A proposal written from your specific situation opens with your numbers: your review count against the named competitor ranking above you, your profile completeness score, your PageSpeed result relative to your category average. These facts could only appear in a proposal for your business. Their presence confirms the agency did the diagnostic work before the pitch.
Every proposed action should connect directly to a specific documented gap. “We will optimize your GBP profile” is vague. “We will add the seven service subcategories your profile is currently missing, which your top competitor has active, making you ineligible for the searches those categories cover” is specific. One tells you what will be done. The other tells you why it matters and what changes as a result.

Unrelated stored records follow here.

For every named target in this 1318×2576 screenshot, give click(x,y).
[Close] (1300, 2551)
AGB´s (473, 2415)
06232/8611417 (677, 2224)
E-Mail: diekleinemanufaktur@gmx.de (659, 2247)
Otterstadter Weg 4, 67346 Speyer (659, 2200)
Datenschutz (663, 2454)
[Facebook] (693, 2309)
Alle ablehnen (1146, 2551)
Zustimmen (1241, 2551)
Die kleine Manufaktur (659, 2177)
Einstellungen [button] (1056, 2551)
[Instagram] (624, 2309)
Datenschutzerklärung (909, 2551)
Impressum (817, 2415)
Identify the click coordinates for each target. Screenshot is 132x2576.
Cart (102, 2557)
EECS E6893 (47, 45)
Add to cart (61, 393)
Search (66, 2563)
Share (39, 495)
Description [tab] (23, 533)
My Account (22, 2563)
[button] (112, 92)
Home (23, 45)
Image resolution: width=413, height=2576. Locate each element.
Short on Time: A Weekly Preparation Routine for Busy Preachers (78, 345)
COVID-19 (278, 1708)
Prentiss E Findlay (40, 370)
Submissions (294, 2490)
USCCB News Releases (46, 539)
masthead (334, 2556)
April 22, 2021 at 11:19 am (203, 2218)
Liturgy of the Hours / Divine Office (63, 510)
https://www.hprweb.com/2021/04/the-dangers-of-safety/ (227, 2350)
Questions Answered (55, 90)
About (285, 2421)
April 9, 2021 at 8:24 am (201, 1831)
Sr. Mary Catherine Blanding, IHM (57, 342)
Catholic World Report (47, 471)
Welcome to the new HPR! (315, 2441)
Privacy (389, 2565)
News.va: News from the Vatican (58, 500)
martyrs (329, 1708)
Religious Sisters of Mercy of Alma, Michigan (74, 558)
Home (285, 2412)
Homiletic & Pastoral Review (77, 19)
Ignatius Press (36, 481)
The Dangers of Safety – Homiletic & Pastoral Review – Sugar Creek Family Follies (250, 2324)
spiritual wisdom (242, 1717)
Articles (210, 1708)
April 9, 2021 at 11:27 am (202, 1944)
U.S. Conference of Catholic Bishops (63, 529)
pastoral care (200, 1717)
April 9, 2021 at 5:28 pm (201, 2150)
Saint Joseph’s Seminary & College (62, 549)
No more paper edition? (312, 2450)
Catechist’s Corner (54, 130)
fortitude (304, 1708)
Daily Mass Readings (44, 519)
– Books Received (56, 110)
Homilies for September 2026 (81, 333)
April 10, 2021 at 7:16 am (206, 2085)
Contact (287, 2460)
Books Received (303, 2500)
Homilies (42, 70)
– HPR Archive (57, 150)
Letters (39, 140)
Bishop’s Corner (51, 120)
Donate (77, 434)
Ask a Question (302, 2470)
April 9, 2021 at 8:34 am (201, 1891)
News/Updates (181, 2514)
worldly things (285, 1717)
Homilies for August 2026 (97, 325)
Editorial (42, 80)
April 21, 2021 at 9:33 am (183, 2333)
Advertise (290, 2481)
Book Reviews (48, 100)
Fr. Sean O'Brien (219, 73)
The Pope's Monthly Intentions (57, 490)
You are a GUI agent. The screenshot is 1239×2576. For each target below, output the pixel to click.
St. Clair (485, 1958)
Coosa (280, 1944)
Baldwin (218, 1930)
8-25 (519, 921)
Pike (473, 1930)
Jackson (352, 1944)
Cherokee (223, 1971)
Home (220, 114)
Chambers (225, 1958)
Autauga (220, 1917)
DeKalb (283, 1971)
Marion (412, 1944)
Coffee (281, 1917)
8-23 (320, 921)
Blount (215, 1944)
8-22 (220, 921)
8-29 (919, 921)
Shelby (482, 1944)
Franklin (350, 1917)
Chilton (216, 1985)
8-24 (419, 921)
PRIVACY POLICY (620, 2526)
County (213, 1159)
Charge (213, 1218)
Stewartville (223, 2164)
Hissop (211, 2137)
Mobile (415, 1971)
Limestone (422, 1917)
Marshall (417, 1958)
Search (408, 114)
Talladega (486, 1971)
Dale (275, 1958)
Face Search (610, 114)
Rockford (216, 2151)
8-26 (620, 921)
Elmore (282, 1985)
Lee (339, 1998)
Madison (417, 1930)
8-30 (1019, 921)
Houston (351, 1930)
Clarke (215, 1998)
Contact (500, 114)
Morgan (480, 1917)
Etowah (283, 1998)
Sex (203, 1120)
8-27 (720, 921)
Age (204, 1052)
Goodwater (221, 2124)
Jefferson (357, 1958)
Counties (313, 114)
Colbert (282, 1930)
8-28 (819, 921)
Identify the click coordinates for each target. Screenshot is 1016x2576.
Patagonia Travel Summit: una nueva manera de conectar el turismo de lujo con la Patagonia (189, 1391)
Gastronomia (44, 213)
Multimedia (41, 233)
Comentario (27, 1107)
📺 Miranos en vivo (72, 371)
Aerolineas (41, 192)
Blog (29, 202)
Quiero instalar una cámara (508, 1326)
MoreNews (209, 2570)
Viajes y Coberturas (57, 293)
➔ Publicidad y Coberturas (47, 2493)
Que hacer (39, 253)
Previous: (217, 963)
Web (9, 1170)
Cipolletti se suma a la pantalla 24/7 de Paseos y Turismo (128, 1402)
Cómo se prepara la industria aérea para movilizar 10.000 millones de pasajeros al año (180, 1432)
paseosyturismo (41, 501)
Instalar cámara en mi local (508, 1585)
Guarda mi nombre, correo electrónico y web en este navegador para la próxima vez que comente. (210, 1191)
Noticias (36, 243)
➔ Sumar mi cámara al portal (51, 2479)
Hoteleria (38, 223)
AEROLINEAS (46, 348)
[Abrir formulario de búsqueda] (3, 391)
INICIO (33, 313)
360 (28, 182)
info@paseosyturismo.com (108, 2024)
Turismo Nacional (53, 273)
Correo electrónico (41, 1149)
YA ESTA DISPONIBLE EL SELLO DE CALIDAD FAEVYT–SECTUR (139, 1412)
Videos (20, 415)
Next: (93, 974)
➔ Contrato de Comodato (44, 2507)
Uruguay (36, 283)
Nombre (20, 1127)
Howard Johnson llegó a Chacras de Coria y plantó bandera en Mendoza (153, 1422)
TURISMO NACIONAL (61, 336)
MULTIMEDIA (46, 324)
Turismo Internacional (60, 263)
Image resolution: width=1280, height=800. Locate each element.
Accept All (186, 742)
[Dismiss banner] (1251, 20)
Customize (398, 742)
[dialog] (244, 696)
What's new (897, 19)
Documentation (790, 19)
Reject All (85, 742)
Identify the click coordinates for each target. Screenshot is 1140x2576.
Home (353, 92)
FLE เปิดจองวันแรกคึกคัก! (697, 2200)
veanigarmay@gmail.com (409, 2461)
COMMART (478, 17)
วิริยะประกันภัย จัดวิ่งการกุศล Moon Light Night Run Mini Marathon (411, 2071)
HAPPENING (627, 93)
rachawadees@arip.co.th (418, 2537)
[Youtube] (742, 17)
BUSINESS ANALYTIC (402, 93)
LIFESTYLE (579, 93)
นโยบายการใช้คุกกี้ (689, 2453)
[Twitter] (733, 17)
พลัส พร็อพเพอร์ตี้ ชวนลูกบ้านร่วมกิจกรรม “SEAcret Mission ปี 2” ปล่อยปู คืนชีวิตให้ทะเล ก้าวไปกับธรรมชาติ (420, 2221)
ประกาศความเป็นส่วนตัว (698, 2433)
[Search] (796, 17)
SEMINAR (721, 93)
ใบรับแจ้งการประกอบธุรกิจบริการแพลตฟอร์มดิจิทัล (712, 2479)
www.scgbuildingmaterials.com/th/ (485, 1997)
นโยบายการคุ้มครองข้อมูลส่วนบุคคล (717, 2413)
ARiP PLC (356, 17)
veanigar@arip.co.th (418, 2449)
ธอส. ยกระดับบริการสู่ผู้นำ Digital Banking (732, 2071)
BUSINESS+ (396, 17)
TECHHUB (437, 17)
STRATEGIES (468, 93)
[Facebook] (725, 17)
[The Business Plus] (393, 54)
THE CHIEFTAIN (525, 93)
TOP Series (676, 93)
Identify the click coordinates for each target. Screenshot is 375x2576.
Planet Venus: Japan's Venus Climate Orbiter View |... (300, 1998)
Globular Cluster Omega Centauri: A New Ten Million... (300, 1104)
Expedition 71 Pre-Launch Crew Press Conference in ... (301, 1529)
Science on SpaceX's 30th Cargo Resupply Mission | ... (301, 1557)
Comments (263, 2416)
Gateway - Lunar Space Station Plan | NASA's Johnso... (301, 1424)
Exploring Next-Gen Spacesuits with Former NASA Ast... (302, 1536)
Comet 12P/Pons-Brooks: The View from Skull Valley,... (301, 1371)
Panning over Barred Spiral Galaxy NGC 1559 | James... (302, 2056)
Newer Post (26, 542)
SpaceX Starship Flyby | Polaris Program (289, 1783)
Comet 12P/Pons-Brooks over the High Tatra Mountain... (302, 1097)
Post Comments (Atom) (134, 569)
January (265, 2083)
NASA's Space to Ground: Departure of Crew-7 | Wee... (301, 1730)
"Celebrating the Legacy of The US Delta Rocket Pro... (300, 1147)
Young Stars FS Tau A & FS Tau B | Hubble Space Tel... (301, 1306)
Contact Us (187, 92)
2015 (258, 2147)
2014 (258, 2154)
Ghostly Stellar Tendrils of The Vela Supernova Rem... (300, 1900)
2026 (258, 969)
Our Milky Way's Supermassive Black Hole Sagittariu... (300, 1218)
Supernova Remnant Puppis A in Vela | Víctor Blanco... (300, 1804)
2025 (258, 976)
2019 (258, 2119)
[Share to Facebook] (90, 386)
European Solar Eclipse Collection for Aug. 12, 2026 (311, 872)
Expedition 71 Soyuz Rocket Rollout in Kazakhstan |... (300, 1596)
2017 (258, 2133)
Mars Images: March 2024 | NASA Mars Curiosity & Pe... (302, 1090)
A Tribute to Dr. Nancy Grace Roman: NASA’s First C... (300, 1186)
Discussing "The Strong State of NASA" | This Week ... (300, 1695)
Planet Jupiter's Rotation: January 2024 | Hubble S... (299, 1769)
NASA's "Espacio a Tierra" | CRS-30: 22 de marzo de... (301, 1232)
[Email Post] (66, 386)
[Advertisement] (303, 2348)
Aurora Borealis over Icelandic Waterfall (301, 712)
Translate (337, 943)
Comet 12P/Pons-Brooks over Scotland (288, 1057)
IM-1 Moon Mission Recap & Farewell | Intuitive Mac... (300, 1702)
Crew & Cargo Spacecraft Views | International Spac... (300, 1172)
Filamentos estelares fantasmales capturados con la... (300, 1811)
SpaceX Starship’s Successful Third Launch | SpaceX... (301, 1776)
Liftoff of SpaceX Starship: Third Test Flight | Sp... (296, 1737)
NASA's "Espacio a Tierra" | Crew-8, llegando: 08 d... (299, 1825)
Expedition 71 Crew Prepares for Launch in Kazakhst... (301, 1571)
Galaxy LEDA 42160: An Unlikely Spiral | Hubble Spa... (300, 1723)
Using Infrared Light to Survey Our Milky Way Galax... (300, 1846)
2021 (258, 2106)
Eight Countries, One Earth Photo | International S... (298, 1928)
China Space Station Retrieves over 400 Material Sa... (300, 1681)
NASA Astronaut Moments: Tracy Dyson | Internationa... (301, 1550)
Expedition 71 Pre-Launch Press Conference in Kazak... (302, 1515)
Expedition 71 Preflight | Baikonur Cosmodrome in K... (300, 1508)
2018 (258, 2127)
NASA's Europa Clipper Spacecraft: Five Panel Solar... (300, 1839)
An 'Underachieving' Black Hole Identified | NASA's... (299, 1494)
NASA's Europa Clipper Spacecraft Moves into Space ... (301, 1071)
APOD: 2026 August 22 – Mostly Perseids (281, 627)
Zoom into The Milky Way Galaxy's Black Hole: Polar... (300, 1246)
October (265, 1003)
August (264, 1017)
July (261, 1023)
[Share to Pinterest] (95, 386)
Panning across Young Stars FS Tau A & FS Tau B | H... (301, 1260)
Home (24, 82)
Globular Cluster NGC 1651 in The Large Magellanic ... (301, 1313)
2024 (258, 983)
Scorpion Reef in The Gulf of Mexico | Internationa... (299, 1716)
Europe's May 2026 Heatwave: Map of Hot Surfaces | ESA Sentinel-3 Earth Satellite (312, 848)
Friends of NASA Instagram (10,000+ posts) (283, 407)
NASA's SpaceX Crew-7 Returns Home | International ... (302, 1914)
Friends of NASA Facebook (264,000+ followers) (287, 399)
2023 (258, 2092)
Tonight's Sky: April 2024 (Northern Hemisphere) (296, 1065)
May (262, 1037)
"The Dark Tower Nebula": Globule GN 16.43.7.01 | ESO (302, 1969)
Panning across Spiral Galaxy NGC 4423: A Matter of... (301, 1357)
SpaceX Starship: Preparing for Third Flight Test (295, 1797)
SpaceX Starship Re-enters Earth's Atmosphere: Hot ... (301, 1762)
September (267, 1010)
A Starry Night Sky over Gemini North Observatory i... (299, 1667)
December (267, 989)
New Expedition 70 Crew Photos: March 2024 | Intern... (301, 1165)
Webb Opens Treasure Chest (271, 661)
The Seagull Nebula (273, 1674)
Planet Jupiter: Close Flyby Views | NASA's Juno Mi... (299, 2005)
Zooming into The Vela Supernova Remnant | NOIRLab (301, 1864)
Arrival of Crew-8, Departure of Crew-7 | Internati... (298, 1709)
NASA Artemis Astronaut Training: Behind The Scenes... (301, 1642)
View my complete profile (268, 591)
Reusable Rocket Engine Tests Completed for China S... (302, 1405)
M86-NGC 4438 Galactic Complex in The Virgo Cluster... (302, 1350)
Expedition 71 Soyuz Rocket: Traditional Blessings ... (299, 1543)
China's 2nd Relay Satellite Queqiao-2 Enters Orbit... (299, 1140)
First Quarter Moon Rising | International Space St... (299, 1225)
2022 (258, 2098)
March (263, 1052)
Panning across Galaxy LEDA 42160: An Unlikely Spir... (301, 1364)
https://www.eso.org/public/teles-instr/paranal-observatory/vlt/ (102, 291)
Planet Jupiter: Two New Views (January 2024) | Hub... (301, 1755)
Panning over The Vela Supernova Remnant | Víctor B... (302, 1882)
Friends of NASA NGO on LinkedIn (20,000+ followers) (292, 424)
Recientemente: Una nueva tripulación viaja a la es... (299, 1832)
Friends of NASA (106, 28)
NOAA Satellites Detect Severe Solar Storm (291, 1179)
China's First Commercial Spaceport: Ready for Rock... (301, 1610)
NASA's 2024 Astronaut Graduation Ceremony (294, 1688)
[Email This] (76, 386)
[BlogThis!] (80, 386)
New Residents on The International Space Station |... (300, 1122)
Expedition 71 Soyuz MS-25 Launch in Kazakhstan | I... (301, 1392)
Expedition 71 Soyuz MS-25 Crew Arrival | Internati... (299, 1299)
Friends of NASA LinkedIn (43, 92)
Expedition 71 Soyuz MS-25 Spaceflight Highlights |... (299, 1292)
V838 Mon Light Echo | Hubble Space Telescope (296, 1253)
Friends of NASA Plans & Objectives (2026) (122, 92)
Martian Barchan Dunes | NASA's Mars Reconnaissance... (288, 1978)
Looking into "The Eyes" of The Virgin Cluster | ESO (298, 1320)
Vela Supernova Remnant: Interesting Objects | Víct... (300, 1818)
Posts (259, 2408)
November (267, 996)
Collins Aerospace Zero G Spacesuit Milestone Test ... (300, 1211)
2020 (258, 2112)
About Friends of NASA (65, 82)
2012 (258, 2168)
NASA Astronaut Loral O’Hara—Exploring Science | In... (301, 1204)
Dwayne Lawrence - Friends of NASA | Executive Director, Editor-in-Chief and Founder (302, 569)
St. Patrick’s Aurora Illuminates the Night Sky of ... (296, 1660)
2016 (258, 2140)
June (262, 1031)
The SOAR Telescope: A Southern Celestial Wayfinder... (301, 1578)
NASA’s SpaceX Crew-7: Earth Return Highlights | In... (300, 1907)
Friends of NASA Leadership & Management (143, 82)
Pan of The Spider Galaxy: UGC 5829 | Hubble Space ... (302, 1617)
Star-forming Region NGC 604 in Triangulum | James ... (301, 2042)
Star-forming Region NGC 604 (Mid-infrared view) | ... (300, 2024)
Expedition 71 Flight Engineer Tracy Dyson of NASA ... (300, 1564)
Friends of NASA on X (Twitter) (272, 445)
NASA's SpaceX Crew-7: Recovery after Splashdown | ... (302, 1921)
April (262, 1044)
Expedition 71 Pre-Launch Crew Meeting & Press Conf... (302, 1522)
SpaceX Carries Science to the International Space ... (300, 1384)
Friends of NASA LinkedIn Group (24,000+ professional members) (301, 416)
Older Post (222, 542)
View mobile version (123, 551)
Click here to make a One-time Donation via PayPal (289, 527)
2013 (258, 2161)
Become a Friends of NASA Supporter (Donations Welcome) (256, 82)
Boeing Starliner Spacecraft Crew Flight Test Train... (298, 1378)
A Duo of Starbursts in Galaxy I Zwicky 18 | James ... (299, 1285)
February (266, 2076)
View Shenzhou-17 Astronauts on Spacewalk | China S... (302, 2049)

For the full proposal structure to expect from a competent agency, see Local SEO Proposal Template: Data-Backed and Ready to Send.
Contract and Pricing Red Flags
- Lock-in contracts longer than six months for a new relationship. A confident agency earns continued business through results. A long lock-in for a new client shifts risk toward the client and away from the agency.
- Guaranteed ranking positions within a specific timeframe. No one can guarantee specific Google rankings. Agencies that do either do not understand local SEO or are using manipulative tactics with short-term effects.
- Proprietary dashboards that do not show underlying data. A dashboard that shows aggregate metrics without the raw numbers underneath obscures whether the needle is actually moving.
- Vague deliverables like “ongoing optimization.” Every deliverable in the contract should be specific enough that you can verify whether it was completed or not.
- Pricing presented without context of what it covers. A retainer amount without a specific scope is a number with no reference point. Ask for the scope in writing before signing anything.
What Should Happen in the First 30 Days
The first month of a local SEO engagement is the baseline phase. Before anything else changes, a competent agency establishes a documented starting point: your GBP completeness score, your review count and velocity, your PageSpeed score, your current ranking positions for primary search terms, and a named competitive comparison showing where you stand relative to the businesses currently outranking you.
By day 30, you should have received a written baseline report. If you have not, ask for it directly. The baseline is the only reference point that makes future progress measurable. An agency that does not produce it either has not done the audit or does not intend to show you the before state, neither of which is a good sign.
For the complete month-by-month breakdown of what a healthy agency engagement looks like through the first 90 days, see What the First 90 Days With Your SEO Agency Should Look Like.
When to Walk Away
Three clear signals that the relationship is not working and is unlikely to improve on its own:
The agency goes quiet after signing. If you are initiating all contact and not receiving proactive updates, the communication pattern is established. It does not improve.
The monthly report shows activity without outcomes. A report that lists tasks completed without showing what changed in your competitive position is covering process rather than demonstrating results. After three months of this pattern, ask for a direct conversation about what the leading indicators are showing and whether the strategy needs to change.
You do not understand what you are paying for. If you cannot describe in plain language what the agency is doing each month and how it connects to your competitive position, ask for a call where they walk you through it. One explanation that leaves you more confused, not less, is itself a signal worth paying attention to.